Responsabilità precontrattuale e danno emergente
La responsabilità precontrattuale ricollegabile al contratto non concluso comporta il risarcimento del danno emergente (interesse negativo) non delle utilità (interesse positivo) che il contraente adempiente avrebbe conseguito se l’altra parte avesse concluso l’accordo. Lo ha precisato il Consiglio di Stato nella sentenza n. 8668/2024, ribadendo anche l’importanza della prova del danno richiesto.
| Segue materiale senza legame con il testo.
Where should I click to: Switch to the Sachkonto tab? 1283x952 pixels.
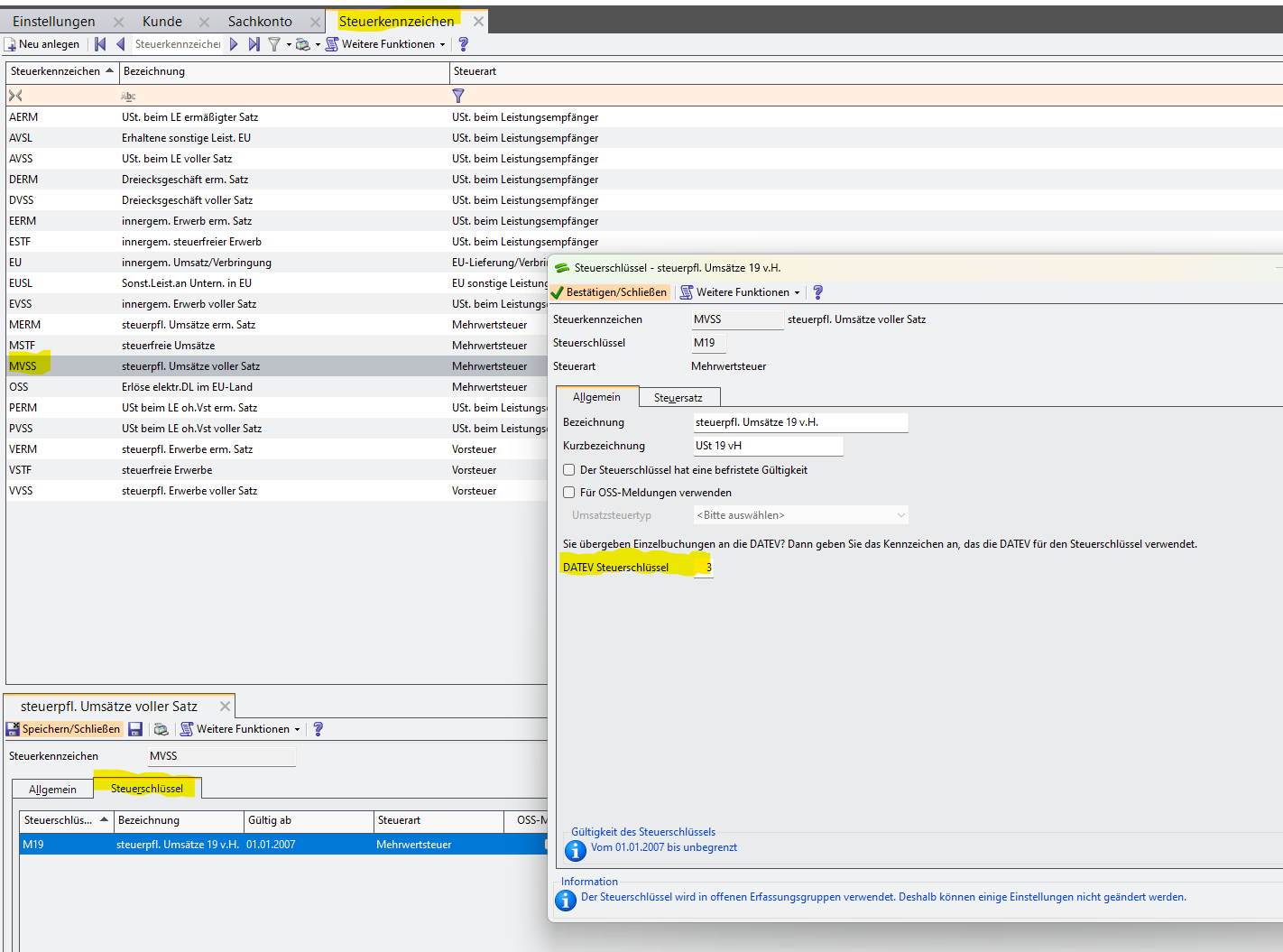[x=260, y=21]
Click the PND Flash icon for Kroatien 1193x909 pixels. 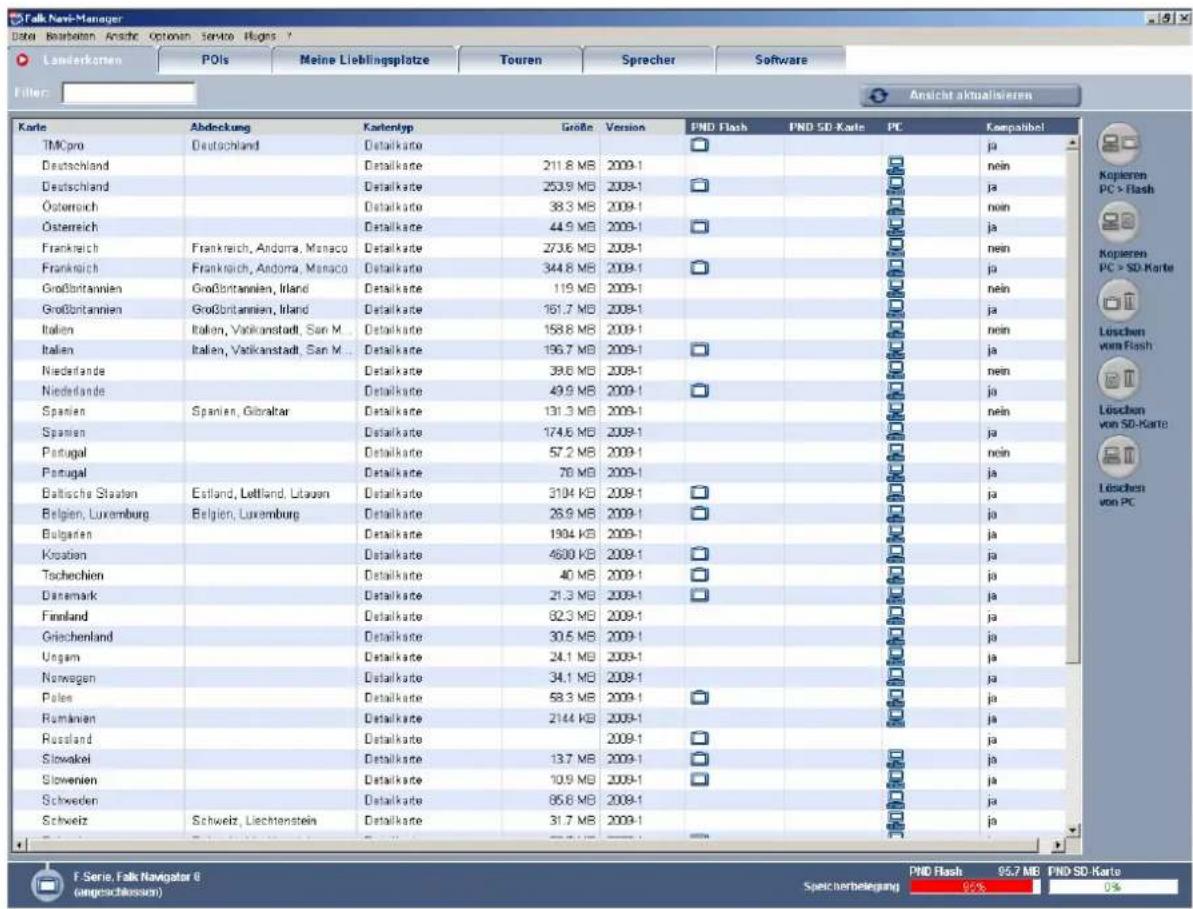click(698, 555)
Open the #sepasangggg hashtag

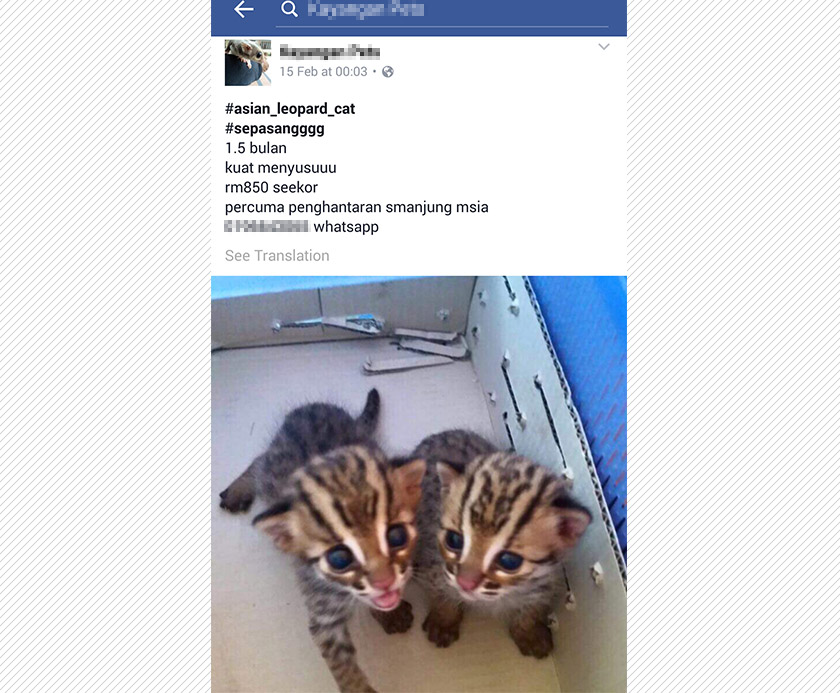(x=275, y=129)
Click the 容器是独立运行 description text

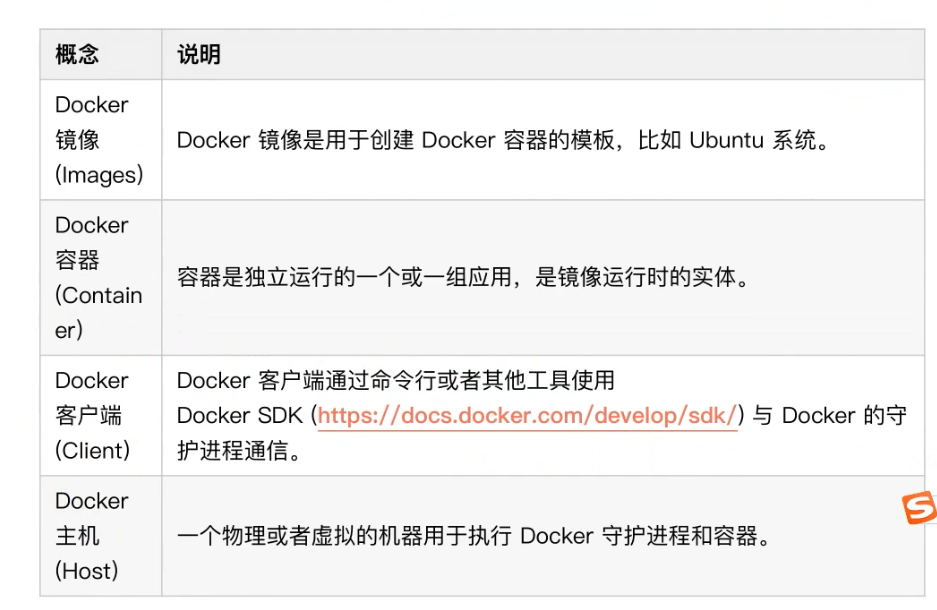[463, 277]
Procedura di gara annullata
Una società specializzata nella gestione di impianti di depurazione propone alla Regione Campania un progetto per il completamento e la gestione dell’impianto di depurazione di Napoli Est. Dopo una serie di valutazioni positive e l’assegnazione di un termine per adeguare la proposta, la Regione avvia una procedura di gara. In seguito a una rivalutazione delle proprie priorità in materia di depurazione, la Regione decide però di revocare la delibera iniziale, che aveva ammesso la proposta della società e, di conseguenza, annulla la procedura di gara. La società, sentendosi danneggiata da queste decisioni, presenta ricorso al TAR, sostenendo che l’amministrazione aveva agito illegittimamente. La società chiede quindi il risarcimento dei danni. Il TAR respinge il ricorso, ma la società presenta appello, di cui la Regione chiede il respingimento.
Richiesta risarcitoria legittima
Una sezione del Consiglio di Stato riconosce la responsabilità precontrattuale della Regione Campania per aver interrotto un accordo contrattuale in corso, causando un danno economico alla società. Legittima quindi la richiesta risarcitoria. Viene però ordinata una perizia contabile per accertare i costi sostenuti dalla società per il progetto, definire il valore dell’investimento, e gli altri costi sostenuti.
Il Consiglio di Stato in via definitiva rileva che la controversia verte sul risarcimento del danno subito dalla società a seguito dell’annullamento, da parte della Regione Campania, di una gara d’appalto per la gestione di un impianto di depurazione. Il focus della vicenda richiede nello specifico la verifica della sussistenza del danno da lesione dell’interesse negativo (danno emergente) derivante dalla accertata responsabilità contrattuale. Respinta invece la richiesta risarcitoria derivante da lucro cessante.
Responsabilità precontrattuale: il danno richiesto va provato
Per accertare il danno emergente il perito stima alcuni costi, come quelli per le fideiussioni, ma trova difficoltà nel quantificare con precisione i costi di preparazione del progetto a causa della mancanza di documentazione dettagliata e del tempo trascorso. La società giustifica questa mancanza di documentazione dettagliata sostenendo che gran parte dei costi risalgono a prima del 2003 e che, a causa dei termini di conservazione previsti dalla legge, non è più in possesso di tutta la documentazione. La società propone quindi un metodo di calcolo alternativo.
Il Consiglio di Stato ritiene che sia però necessario stabilire se questo metodo di calcolo sia sufficiente a dimostrare in modo convincente l’entità del danno subito dalla società, in assenza di una documentazione contabile più precisa. La Regione, dal canto suo, contesta la validità del metodo proposto e ritiene che la società non abbia fornito prove sufficienti per quantificare il danno. Il giudice dell’appello ritiene quindi opportuno valutare le argomentazioni di entrambe le parti e decidere se il metodo proposto dalla società sia accettabile per determinare l’ammontare del risarcimento.
Danno emergente: risarcito nei limiti della spesa provata
Fatta questa premessa il Consiglio di Stato precisa che la responsabilità precontrattuale si basa sul principio di buona fede e correttezza nelle trattative. Essa tutela il contraente leso da comportamenti scorretti altrui, limitando il risarcimento all’interesse negativo.
Nel caso in esame, il Collegio esclude tuttavia il risarcimento di spese relative alla predisposizione del progetto, perché non supportate da documentazione probatoria adeguata. Non è sufficiente infatti fornire un principio di prova generico; è necessario dimostrare in modo rigoroso il danno subito, come stabilito dall’art. 2697 c.c. e ribadito da recenti decisioni (Cons. Stato, Sez. IV, 16 novembre 2022, n. 10092).
Il verificatore non ha riscontrato prove documentali sufficienti per diverse voci di costo, tra cui spese per consulenze (€ 178.000), trasferte (€ 4.000), e redazione del progetto (€ 900.000). Questi importi non risultano verificabili né giustificabili con documenti amministrativi o contabili. Inoltre, non emergono elementi che attestino il loro riconoscimento da parte della Regione Campania.
L’unica eccezione riguarda i costi della polizza fideiussoria, pari a € 62.100. Per tale voce di costo, la documentazione depositata ha dimostrato l’effettivo sostenimento della spesa, consentendo al Collegio di riconoscere il risarcimento.